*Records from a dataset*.
--------------------------------

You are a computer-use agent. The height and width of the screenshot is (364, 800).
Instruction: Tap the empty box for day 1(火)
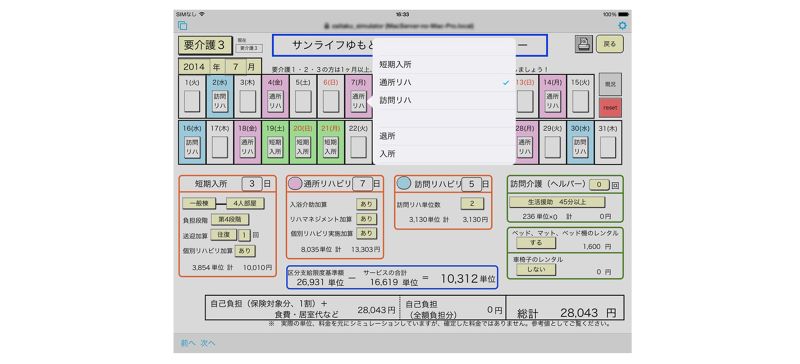(192, 102)
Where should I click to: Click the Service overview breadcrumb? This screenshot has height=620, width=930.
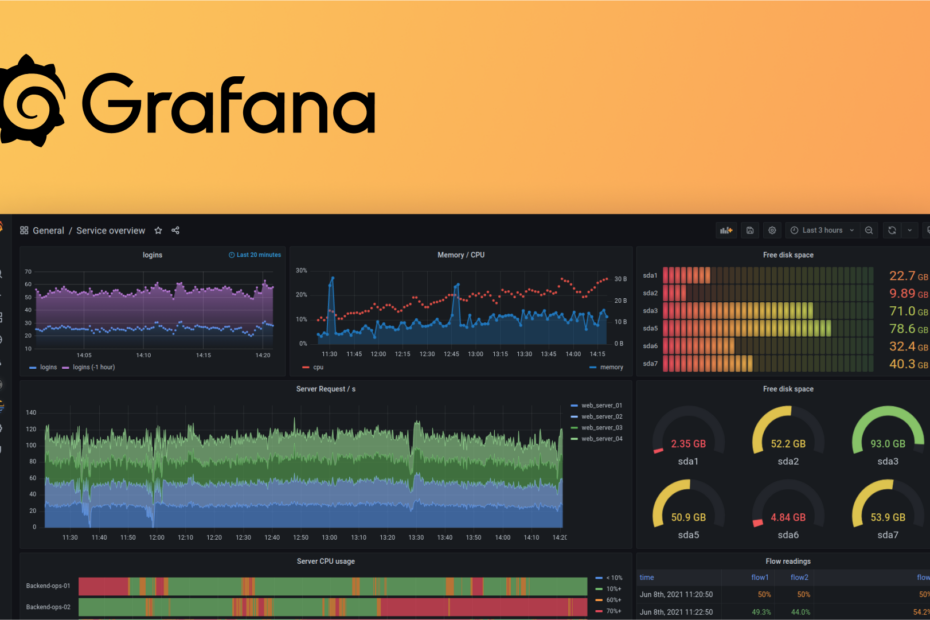click(x=110, y=231)
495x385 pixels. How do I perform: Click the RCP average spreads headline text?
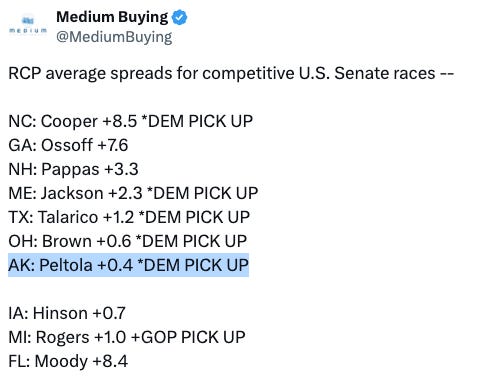pos(231,73)
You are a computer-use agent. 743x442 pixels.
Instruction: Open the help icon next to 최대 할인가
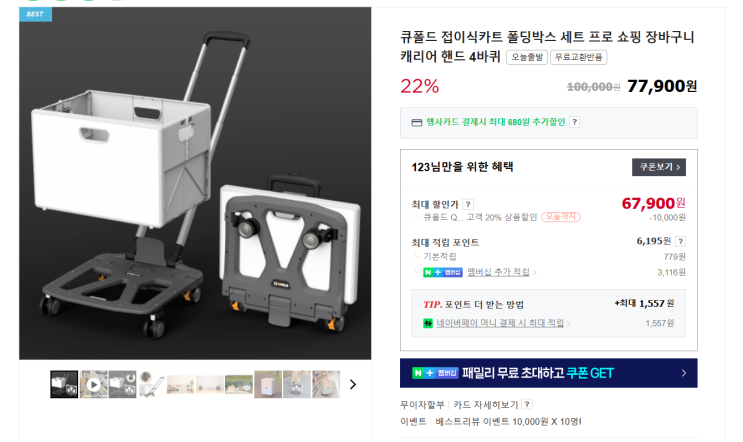click(x=468, y=204)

--------------------------------

*WHAT TO DO*.
With the images left out, output all the entries above exactly.

*SOLUTION TO THIS PROBLEM*.
You are a computer-use agent. The height and width of the screenshot is (364, 800).
Instruction: Tap the empty box for day 1(火)
(192, 102)
Where should I click to: Click the Service overview breadcrumb? This screenshot has height=620, width=930.
click(x=110, y=231)
495x385 pixels. How do I perform: Click the RCP average spreads headline text?
pos(231,73)
You are a computer-use agent. 743x442 pixels.
Instruction: Open the help icon next to 최대 할인가
click(x=468, y=204)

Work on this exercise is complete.